Material for the task
--------------------------------

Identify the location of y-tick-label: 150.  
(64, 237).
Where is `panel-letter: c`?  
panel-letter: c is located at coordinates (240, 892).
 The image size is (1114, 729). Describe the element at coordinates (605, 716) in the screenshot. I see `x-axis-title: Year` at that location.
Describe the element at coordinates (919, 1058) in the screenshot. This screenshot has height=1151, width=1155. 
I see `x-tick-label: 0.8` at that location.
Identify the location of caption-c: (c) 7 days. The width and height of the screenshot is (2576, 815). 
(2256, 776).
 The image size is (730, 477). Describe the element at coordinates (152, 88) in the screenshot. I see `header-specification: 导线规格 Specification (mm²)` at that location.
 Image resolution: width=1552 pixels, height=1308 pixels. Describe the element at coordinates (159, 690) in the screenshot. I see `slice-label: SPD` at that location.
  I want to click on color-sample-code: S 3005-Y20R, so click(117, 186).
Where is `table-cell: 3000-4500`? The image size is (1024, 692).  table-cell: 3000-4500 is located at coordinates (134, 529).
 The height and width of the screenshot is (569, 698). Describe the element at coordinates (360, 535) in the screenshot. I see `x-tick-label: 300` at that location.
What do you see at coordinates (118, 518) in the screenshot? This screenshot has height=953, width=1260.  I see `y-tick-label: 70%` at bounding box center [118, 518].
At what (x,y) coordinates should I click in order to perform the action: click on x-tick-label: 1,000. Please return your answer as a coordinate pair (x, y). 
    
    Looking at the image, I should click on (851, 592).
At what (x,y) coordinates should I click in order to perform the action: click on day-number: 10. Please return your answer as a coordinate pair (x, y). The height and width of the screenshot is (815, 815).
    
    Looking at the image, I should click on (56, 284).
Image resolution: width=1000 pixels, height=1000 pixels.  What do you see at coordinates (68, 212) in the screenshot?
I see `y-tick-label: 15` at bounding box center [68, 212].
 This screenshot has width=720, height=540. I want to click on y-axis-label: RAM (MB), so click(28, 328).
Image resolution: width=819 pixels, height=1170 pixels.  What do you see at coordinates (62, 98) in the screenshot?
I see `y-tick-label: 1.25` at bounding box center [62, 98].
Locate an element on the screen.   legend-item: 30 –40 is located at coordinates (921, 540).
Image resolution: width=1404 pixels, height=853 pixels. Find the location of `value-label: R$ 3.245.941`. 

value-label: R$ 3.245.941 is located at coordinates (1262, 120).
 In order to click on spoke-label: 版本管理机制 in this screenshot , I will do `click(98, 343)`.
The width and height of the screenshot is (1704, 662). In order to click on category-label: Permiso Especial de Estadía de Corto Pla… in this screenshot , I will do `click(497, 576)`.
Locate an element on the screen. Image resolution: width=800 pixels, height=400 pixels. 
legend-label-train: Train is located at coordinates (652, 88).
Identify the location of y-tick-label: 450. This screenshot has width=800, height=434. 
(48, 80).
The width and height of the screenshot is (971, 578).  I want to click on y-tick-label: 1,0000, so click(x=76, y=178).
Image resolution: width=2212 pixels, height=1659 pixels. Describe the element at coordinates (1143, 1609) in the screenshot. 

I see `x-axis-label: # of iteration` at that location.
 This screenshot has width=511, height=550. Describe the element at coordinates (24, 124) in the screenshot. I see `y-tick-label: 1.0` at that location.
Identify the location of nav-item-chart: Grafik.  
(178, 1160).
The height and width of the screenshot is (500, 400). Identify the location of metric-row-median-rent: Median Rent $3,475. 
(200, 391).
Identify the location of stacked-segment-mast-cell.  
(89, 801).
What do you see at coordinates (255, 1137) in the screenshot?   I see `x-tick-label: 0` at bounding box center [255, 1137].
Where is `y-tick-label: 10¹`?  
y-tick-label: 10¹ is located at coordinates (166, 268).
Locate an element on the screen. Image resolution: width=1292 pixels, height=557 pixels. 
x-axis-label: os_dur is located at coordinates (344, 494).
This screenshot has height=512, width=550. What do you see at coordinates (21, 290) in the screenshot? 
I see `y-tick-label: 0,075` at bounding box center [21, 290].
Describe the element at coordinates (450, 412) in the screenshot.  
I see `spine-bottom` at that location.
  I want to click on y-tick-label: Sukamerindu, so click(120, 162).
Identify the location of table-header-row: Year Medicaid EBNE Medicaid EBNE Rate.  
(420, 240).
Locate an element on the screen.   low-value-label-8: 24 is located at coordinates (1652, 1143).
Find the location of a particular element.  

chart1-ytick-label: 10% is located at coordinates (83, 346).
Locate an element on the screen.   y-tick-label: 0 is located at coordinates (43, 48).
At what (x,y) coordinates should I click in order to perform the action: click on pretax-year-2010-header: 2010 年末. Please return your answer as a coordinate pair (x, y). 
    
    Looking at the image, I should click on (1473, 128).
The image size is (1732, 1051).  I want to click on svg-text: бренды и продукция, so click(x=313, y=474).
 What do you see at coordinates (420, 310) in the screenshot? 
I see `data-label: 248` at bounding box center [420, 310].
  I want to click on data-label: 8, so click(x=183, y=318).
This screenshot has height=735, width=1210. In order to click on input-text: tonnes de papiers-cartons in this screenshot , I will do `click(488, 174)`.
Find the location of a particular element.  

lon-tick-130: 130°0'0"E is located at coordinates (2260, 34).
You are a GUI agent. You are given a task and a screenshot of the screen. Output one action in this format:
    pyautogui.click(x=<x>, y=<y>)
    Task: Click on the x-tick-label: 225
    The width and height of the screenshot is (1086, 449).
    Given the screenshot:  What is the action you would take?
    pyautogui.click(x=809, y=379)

--------------------------------

Your assignment
Arrange every line of the records above as a Markdown table with two columns, Row and Line. Give each row a number and leave out blank lines.

Output for this task
| Row | Line |
|---|---|
| 1 | Identify the location of y-tick-label: 150.   |
| 2 | (64, 237). |
| 3 | Where is `panel-letter: c`?   |
| 4 | panel-letter: c is located at coordinates (240, 892). |
| 5 |  The image size is (1114, 729). Describe the element at coordinates (605, 716) in the screenshot. I see `x-axis-title: Year` at that location. |
| 6 | Describe the element at coordinates (919, 1058) in the screenshot. This screenshot has height=1151, width=1155.  |
| 7 | I see `x-tick-label: 0.8` at that location. |
| 8 | Identify the location of caption-c: (c) 7 days. The width and height of the screenshot is (2576, 815).  |
| 9 | (2256, 776). |
| 10 |  The image size is (730, 477). Describe the element at coordinates (152, 88) in the screenshot. I see `header-specification: 导线规格 Specification (mm²)` at that location. |
| 11 |  Image resolution: width=1552 pixels, height=1308 pixels. Describe the element at coordinates (159, 690) in the screenshot. I see `slice-label: SPD` at that location. |
| 12 |   I want to click on color-sample-code: S 3005-Y20R, so click(117, 186). |
| 13 | Where is `table-cell: 3000-4500`? The image size is (1024, 692).  table-cell: 3000-4500 is located at coordinates (134, 529). |
| 14 |  The height and width of the screenshot is (569, 698). Describe the element at coordinates (360, 535) in the screenshot. I see `x-tick-label: 300` at that location. |
| 15 | What do you see at coordinates (118, 518) in the screenshot? This screenshot has height=953, width=1260.  I see `y-tick-label: 70%` at bounding box center [118, 518]. |
| 16 | At what (x,y) coordinates should I click in order to perform the action: click on x-tick-label: 1,000. Please return your answer as a coordinate pair (x, y).  |
| 17 |     Looking at the image, I should click on (851, 592). |
| 18 | At what (x,y) coordinates should I click in order to perform the action: click on day-number: 10. Please return your answer as a coordinate pair (x, y). The height and width of the screenshot is (815, 815). |
| 19 |     Looking at the image, I should click on (56, 284). |
| 20 | Image resolution: width=1000 pixels, height=1000 pixels.  What do you see at coordinates (68, 212) in the screenshot? |
| 21 | I see `y-tick-label: 15` at bounding box center [68, 212]. |
| 22 |  This screenshot has width=720, height=540. I want to click on y-axis-label: RAM (MB), so click(28, 328). |
| 23 | Image resolution: width=819 pixels, height=1170 pixels.  What do you see at coordinates (62, 98) in the screenshot? |
| 24 | I see `y-tick-label: 1.25` at bounding box center [62, 98]. |
| 25 | Locate an element on the screen.   legend-item: 30 –40 is located at coordinates (921, 540). |
| 26 | Image resolution: width=1404 pixels, height=853 pixels. Find the location of `value-label: R$ 3.245.941`.  |
| 27 | value-label: R$ 3.245.941 is located at coordinates (1262, 120). |
| 28 |  In order to click on spoke-label: 版本管理机制 in this screenshot , I will do `click(98, 343)`. |
| 29 | The width and height of the screenshot is (1704, 662). In order to click on category-label: Permiso Especial de Estadía de Corto Pla… in this screenshot , I will do `click(497, 576)`. |
| 30 | Locate an element on the screen. Image resolution: width=800 pixels, height=400 pixels.  |
| 31 | legend-label-train: Train is located at coordinates (652, 88). |
| 32 | Identify the location of y-tick-label: 450. This screenshot has width=800, height=434.  |
| 33 | (48, 80). |
| 34 | The width and height of the screenshot is (971, 578).  I want to click on y-tick-label: 1,0000, so click(x=76, y=178). |
| 35 | Image resolution: width=2212 pixels, height=1659 pixels. Describe the element at coordinates (1143, 1609) in the screenshot.  |
| 36 | I see `x-axis-label: # of iteration` at that location. |
| 37 |  This screenshot has width=511, height=550. Describe the element at coordinates (24, 124) in the screenshot. I see `y-tick-label: 1.0` at that location. |
| 38 | Identify the location of nav-item-chart: Grafik.   |
| 39 | (178, 1160). |
| 40 | The height and width of the screenshot is (500, 400). Identify the location of metric-row-median-rent: Median Rent $3,475.  |
| 41 | (200, 391). |
| 42 | Identify the location of stacked-segment-mast-cell.   |
| 43 | (89, 801). |
| 44 | What do you see at coordinates (255, 1137) in the screenshot?   I see `x-tick-label: 0` at bounding box center [255, 1137]. |
| 45 | Where is `y-tick-label: 10¹`?   |
| 46 | y-tick-label: 10¹ is located at coordinates (166, 268). |
| 47 | Locate an element on the screen. Image resolution: width=1292 pixels, height=557 pixels.  |
| 48 | x-axis-label: os_dur is located at coordinates (344, 494). |
| 49 | This screenshot has height=512, width=550. What do you see at coordinates (21, 290) in the screenshot?  |
| 50 | I see `y-tick-label: 0,075` at bounding box center [21, 290]. |
| 51 | Describe the element at coordinates (450, 412) in the screenshot.   |
| 52 | I see `spine-bottom` at that location. |
| 53 |   I want to click on y-tick-label: Sukamerindu, so click(120, 162). |
| 54 | Identify the location of table-header-row: Year Medicaid EBNE Medicaid EBNE Rate.   |
| 55 | (420, 240). |
| 56 | Locate an element on the screen.   low-value-label-8: 24 is located at coordinates (1652, 1143). |
| 57 | Find the location of a particular element.   |
| 58 | chart1-ytick-label: 10% is located at coordinates (83, 346). |
| 59 | Locate an element on the screen.   y-tick-label: 0 is located at coordinates (43, 48). |
| 60 | At what (x,y) coordinates should I click in order to perform the action: click on pretax-year-2010-header: 2010 年末. Please return your answer as a coordinate pair (x, y).  |
| 61 |     Looking at the image, I should click on (1473, 128). |
| 62 | The image size is (1732, 1051).  I want to click on svg-text: бренды и продукция, so click(x=313, y=474). |
| 63 |  What do you see at coordinates (420, 310) in the screenshot?  |
| 64 | I see `data-label: 248` at bounding box center [420, 310]. |
| 65 |   I want to click on data-label: 8, so click(x=183, y=318). |
| 66 | This screenshot has height=735, width=1210. In order to click on input-text: tonnes de papiers-cartons in this screenshot , I will do `click(488, 174)`. |
| 67 | Find the location of a particular element.   |
| 68 | lon-tick-130: 130°0'0"E is located at coordinates (2260, 34). |
| 69 | You are a GUI agent. You are given a task and a screenshot of the screen. Output one action in this format: |
| 70 |     pyautogui.click(x=<x>, y=<y>) |
| 71 |     Task: Click on the x-tick-label: 225 |
| 72 |     The width and height of the screenshot is (1086, 449). |
| 73 |     Given the screenshot:  What is the action you would take? |
| 74 |     pyautogui.click(x=809, y=379) |